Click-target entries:
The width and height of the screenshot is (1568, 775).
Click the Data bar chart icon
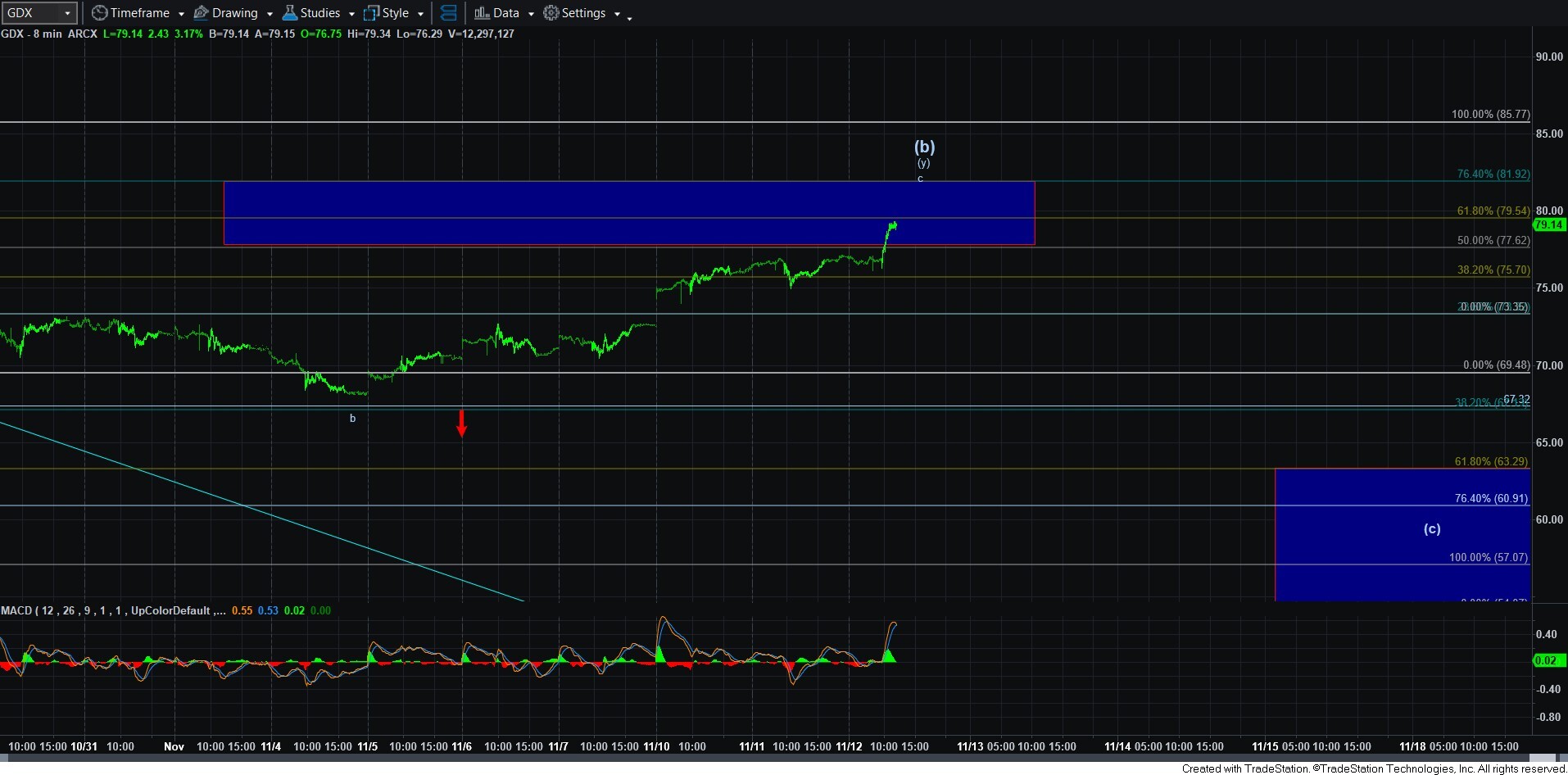[482, 13]
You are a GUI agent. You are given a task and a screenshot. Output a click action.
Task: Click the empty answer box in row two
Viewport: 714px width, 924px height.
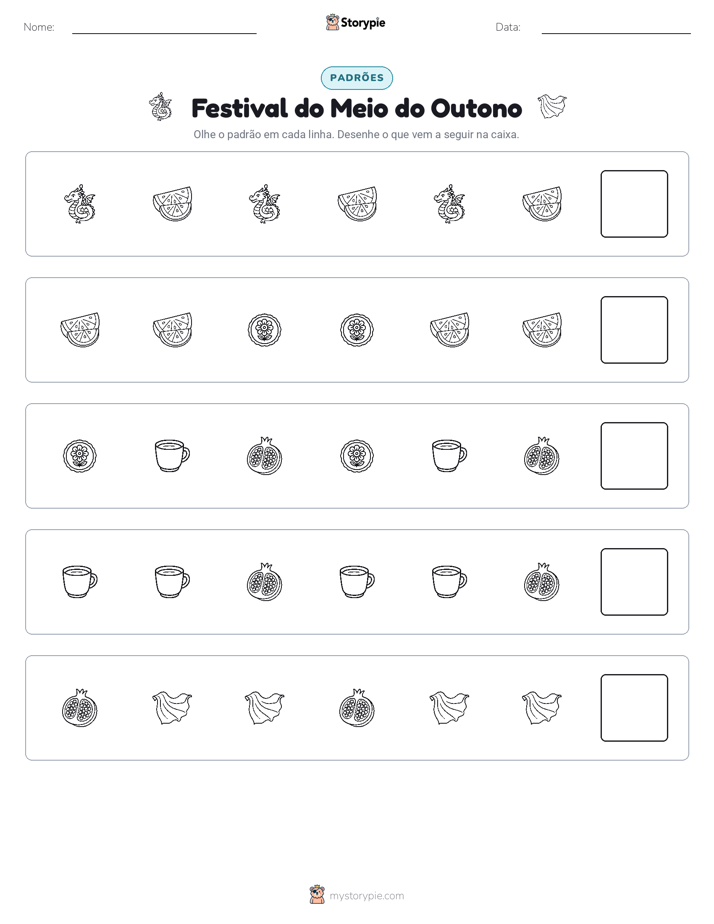click(x=634, y=330)

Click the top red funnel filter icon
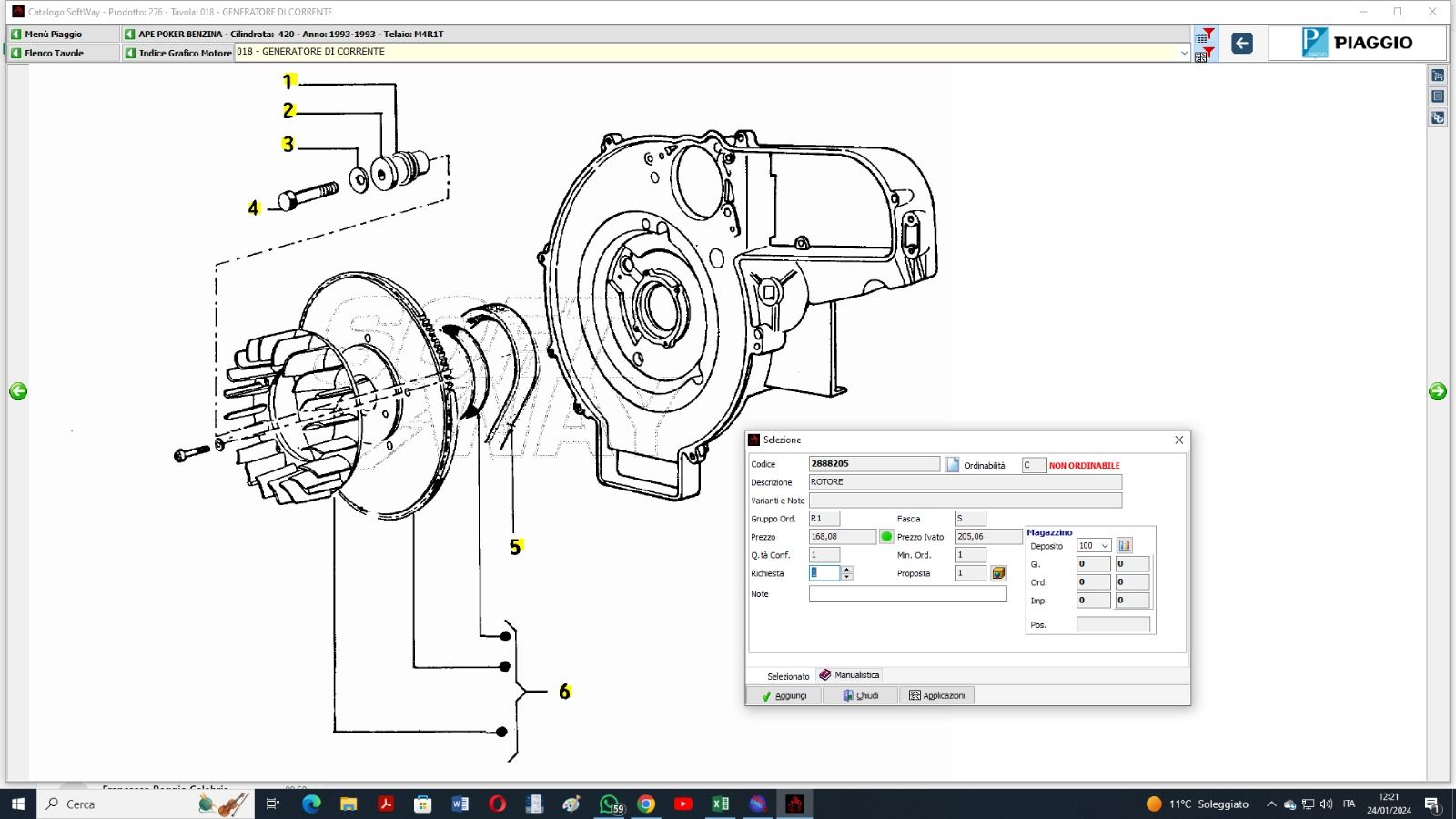1204,35
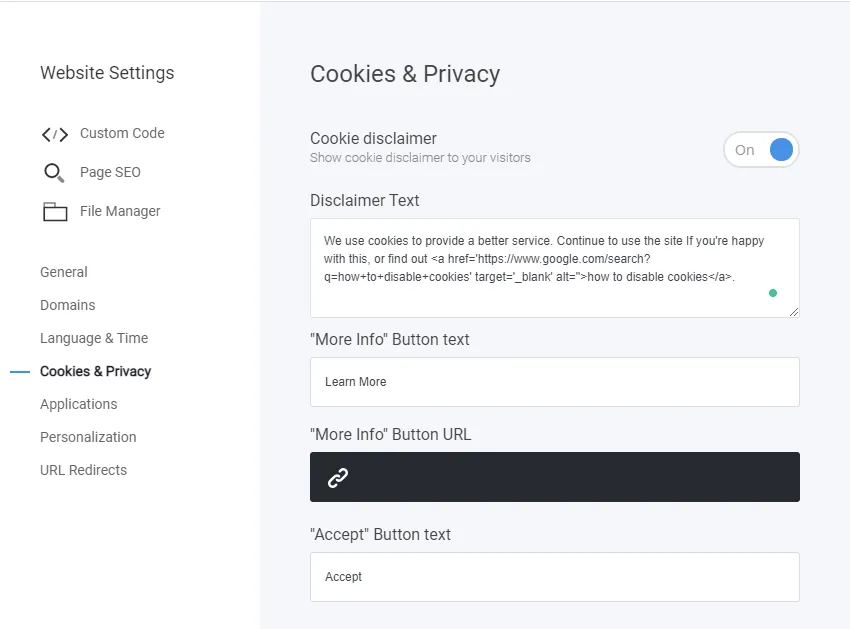Screen dimensions: 850x629
Task: Click the Accept button text field
Action: 555,577
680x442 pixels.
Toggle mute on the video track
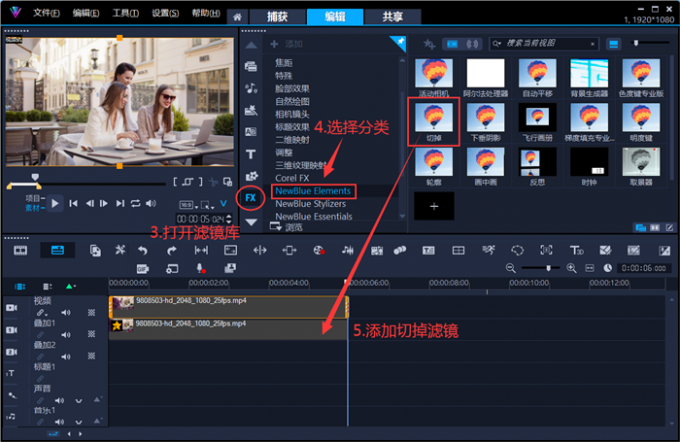[x=66, y=313]

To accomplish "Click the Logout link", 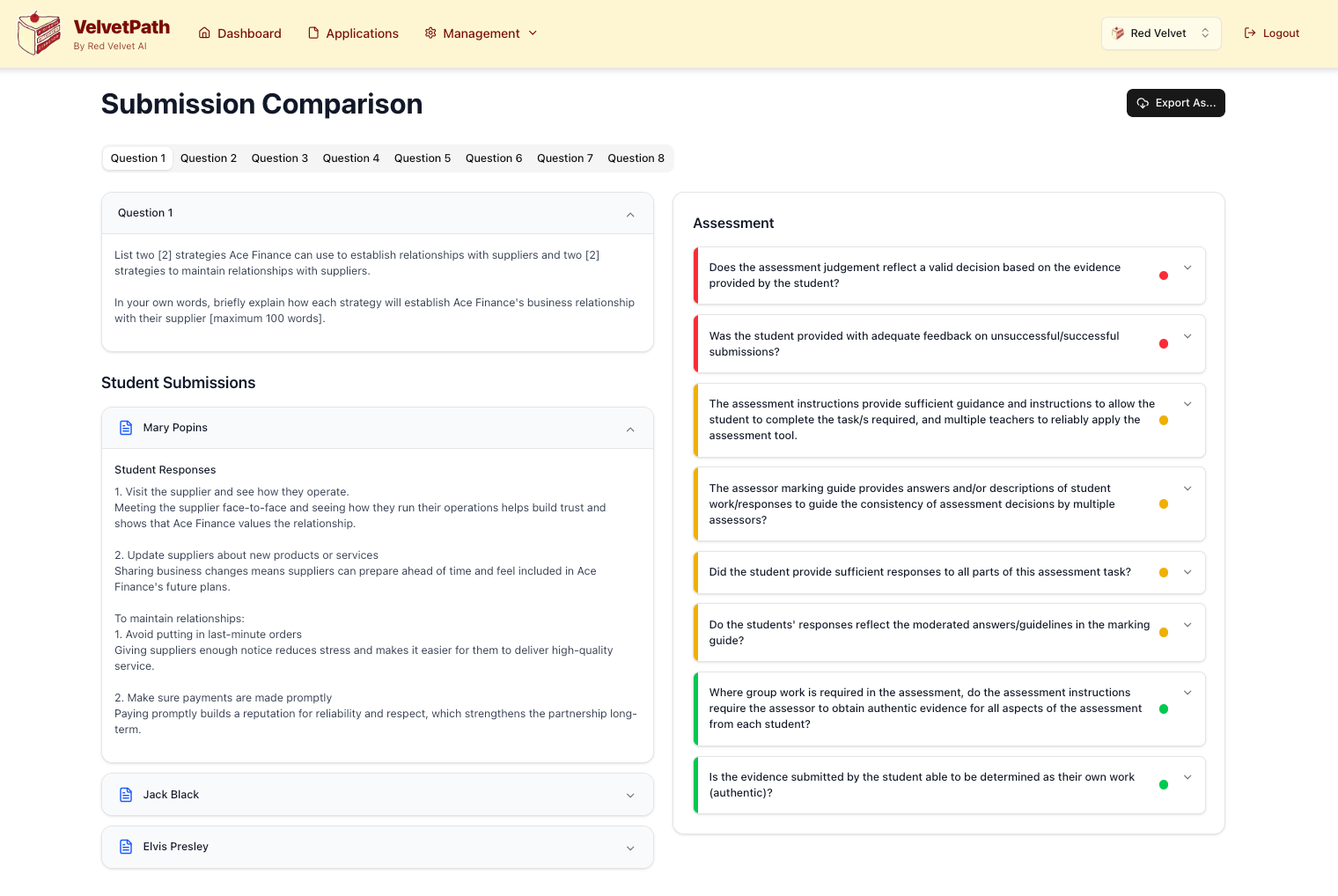I will tap(1279, 33).
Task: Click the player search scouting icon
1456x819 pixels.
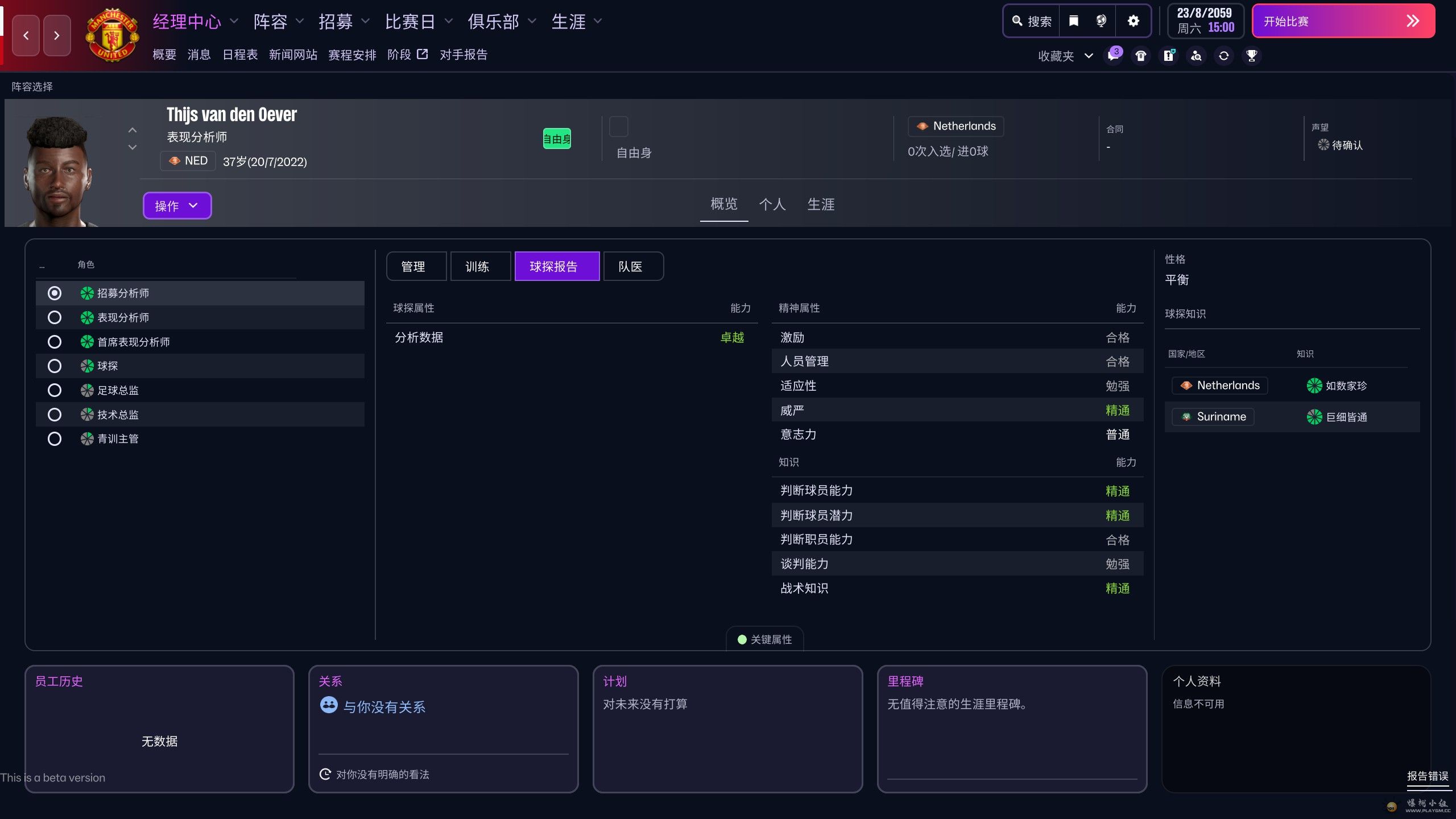Action: pos(1196,56)
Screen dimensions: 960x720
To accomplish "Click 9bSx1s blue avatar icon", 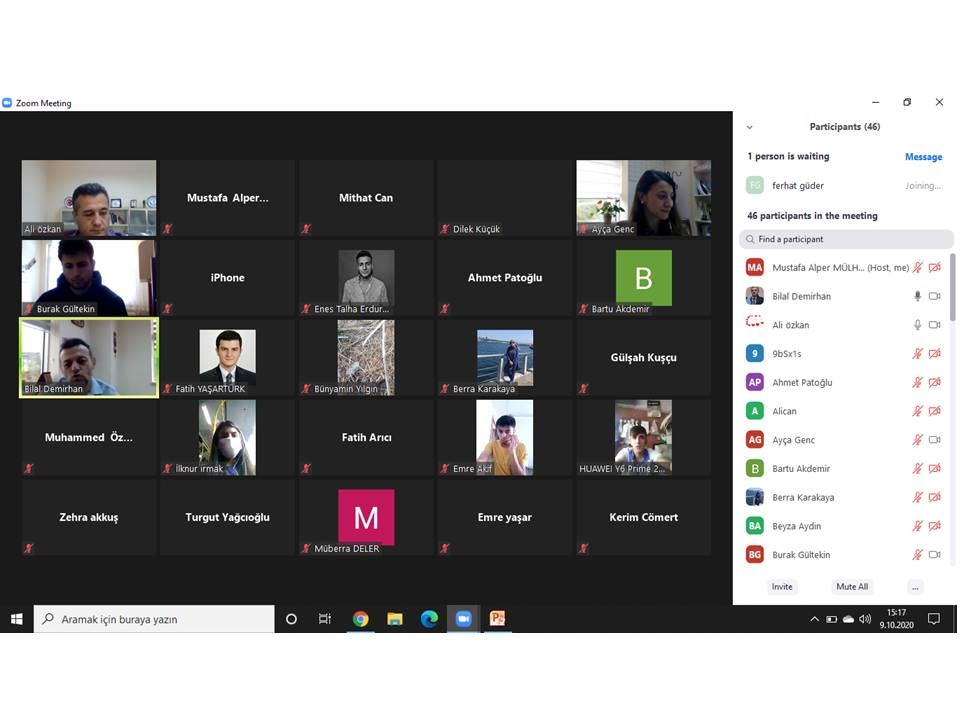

● Instructions to follow
Copy out every line from the one containing "Screen dimensions: 960x720" through the end of the entries above, both included. Leave out the pictures.

● Problem solution
Screen dimensions: 960x720
To accomplish "Click 9bSx1s blue avatar icon", 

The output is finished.